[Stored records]

▽

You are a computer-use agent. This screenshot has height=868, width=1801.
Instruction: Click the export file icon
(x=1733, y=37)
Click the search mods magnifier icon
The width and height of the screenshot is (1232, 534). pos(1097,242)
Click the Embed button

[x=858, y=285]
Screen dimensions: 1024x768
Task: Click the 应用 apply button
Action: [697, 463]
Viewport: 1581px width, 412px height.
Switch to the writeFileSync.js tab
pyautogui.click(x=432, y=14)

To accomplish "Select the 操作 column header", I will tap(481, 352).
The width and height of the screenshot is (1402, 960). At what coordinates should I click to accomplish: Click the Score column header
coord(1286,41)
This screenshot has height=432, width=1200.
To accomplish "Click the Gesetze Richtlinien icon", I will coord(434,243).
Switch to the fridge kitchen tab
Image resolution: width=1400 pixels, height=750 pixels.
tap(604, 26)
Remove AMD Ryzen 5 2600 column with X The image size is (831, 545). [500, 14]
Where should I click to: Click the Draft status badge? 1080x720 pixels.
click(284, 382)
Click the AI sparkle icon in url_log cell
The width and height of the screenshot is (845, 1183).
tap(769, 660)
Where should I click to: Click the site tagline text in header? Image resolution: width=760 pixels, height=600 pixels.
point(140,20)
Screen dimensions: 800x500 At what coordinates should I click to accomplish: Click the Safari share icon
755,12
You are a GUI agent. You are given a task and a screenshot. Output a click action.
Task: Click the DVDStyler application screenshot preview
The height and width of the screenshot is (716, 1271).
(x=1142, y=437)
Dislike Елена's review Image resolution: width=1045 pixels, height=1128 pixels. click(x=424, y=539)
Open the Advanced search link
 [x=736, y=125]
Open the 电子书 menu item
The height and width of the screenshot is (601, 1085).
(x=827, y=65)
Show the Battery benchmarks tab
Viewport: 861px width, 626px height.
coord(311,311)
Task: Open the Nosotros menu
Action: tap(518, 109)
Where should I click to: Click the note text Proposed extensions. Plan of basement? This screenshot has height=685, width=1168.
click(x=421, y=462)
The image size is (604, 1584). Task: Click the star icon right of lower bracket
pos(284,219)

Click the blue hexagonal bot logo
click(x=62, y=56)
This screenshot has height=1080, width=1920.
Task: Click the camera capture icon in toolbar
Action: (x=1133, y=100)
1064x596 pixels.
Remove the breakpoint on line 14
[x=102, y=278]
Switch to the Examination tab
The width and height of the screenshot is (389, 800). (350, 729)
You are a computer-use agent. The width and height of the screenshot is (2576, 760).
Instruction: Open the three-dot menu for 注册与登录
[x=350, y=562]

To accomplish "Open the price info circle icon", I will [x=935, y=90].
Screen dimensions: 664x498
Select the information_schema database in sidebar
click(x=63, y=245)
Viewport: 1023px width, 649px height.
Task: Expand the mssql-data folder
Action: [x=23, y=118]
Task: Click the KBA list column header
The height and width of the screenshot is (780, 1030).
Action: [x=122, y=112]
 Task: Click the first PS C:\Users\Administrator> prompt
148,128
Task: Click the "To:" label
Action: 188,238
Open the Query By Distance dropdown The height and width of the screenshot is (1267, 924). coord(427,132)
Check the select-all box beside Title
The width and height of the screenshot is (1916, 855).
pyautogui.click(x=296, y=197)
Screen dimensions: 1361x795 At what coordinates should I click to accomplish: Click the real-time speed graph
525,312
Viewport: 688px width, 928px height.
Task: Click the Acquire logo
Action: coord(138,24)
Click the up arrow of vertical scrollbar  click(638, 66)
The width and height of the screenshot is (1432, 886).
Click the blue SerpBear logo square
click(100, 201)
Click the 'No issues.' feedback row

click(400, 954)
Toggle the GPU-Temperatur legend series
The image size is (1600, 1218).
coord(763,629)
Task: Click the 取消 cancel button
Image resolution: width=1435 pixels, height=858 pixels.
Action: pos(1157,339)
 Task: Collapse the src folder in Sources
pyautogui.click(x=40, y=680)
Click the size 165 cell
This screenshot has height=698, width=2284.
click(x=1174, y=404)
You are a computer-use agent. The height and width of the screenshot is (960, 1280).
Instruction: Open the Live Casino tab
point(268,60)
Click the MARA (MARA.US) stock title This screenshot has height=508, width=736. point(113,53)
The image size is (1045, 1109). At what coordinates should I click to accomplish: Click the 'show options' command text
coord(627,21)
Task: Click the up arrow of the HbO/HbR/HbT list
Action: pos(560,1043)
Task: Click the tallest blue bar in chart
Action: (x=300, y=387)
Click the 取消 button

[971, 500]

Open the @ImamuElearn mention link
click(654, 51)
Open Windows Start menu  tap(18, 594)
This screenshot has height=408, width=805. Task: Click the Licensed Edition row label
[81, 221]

△

YOUR INSTRUCTIONS
Return all of the entries word for word.

OUTPUT OF THE TASK
You are a computer-use agent. This screenshot has height=868, width=1801.
Instruction: Click the export file icon
(x=1733, y=37)
Click the search mods magnifier icon
The width and height of the screenshot is (1232, 534). pos(1097,242)
Click the Embed button

[x=858, y=285]
Screen dimensions: 1024x768
Task: Click the 应用 apply button
Action: [697, 463]
Viewport: 1581px width, 412px height.
Switch to the writeFileSync.js tab
pyautogui.click(x=432, y=14)

To accomplish "Select the 操作 column header", I will tap(481, 352).
The width and height of the screenshot is (1402, 960). At what coordinates should I click to accomplish: Click the Score column header
coord(1286,41)
This screenshot has height=432, width=1200.
To accomplish "Click the Gesetze Richtlinien icon", I will coord(434,243).
Switch to the fridge kitchen tab
Image resolution: width=1400 pixels, height=750 pixels.
tap(604, 26)
Remove AMD Ryzen 5 2600 column with X The image size is (831, 545). [500, 14]
Where should I click to: Click the Draft status badge? 1080x720 pixels.
click(284, 382)
Click the AI sparkle icon in url_log cell
The width and height of the screenshot is (845, 1183).
tap(769, 660)
Where should I click to: Click the site tagline text in header? Image resolution: width=760 pixels, height=600 pixels.
point(140,20)
Screen dimensions: 800x500 At what coordinates should I click to accomplish: Click the Safari share icon
755,12
You are a GUI agent. You are given a task and a screenshot. Output a click action.
Task: Click the DVDStyler application screenshot preview
The height and width of the screenshot is (716, 1271).
(x=1142, y=437)
Dislike Елена's review Image resolution: width=1045 pixels, height=1128 pixels. click(x=424, y=539)
Open the Advanced search link
 [x=736, y=125]
Open the 电子书 menu item
The height and width of the screenshot is (601, 1085).
(x=827, y=65)
Show the Battery benchmarks tab
Viewport: 861px width, 626px height.
coord(311,311)
Task: Open the Nosotros menu
Action: tap(518, 109)
Where should I click to: Click the note text Proposed extensions. Plan of basement? This screenshot has height=685, width=1168.
click(x=421, y=462)
The image size is (604, 1584). Task: Click the star icon right of lower bracket
pos(284,219)

Click the blue hexagonal bot logo
click(x=62, y=56)
This screenshot has height=1080, width=1920.
Task: Click the camera capture icon in toolbar
Action: (x=1133, y=100)
1064x596 pixels.
Remove the breakpoint on line 14
[x=102, y=278]
Switch to the Examination tab
The width and height of the screenshot is (389, 800). (350, 729)
You are a computer-use agent. The width and height of the screenshot is (2576, 760).
Instruction: Open the three-dot menu for 注册与登录
[x=350, y=562]

To accomplish "Open the price info circle icon", I will [x=935, y=90].
Screen dimensions: 664x498
Select the information_schema database in sidebar
click(x=63, y=245)
Viewport: 1023px width, 649px height.
Task: Expand the mssql-data folder
Action: [x=23, y=118]
Task: Click the KBA list column header
The height and width of the screenshot is (780, 1030).
Action: [x=122, y=112]
 Task: Click the first PS C:\Users\Administrator> prompt
148,128
Task: Click the "To:" label
Action: 188,238
Open the Query By Distance dropdown The height and width of the screenshot is (1267, 924). coord(427,132)
Check the select-all box beside Title
The width and height of the screenshot is (1916, 855).
pyautogui.click(x=296, y=197)
Screen dimensions: 1361x795 At what coordinates should I click to accomplish: Click the real-time speed graph
525,312
Viewport: 688px width, 928px height.
Task: Click the Acquire logo
Action: coord(138,24)
Click the up arrow of vertical scrollbar  click(638, 66)
The width and height of the screenshot is (1432, 886).
Click the blue SerpBear logo square
click(100, 201)
Click the 'No issues.' feedback row

click(400, 954)
Toggle the GPU-Temperatur legend series
The image size is (1600, 1218).
coord(763,629)
Task: Click the 取消 cancel button
Image resolution: width=1435 pixels, height=858 pixels.
Action: pos(1157,339)
 Task: Collapse the src folder in Sources
pyautogui.click(x=40, y=680)
Click the size 165 cell
This screenshot has height=698, width=2284.
click(x=1174, y=404)
You are a computer-use agent. The height and width of the screenshot is (960, 1280).
Instruction: Open the Live Casino tab
point(268,60)
Click the MARA (MARA.US) stock title This screenshot has height=508, width=736. point(113,53)
The image size is (1045, 1109). At what coordinates should I click to accomplish: Click the 'show options' command text
coord(627,21)
Task: Click the up arrow of the HbO/HbR/HbT list
Action: pos(560,1043)
Task: Click the tallest blue bar in chart
Action: (x=300, y=387)
Click the 取消 button

[971, 500]

Open the @ImamuElearn mention link
click(654, 51)
Open Windows Start menu  tap(18, 594)
This screenshot has height=408, width=805. Task: Click the Licensed Edition row label
[81, 221]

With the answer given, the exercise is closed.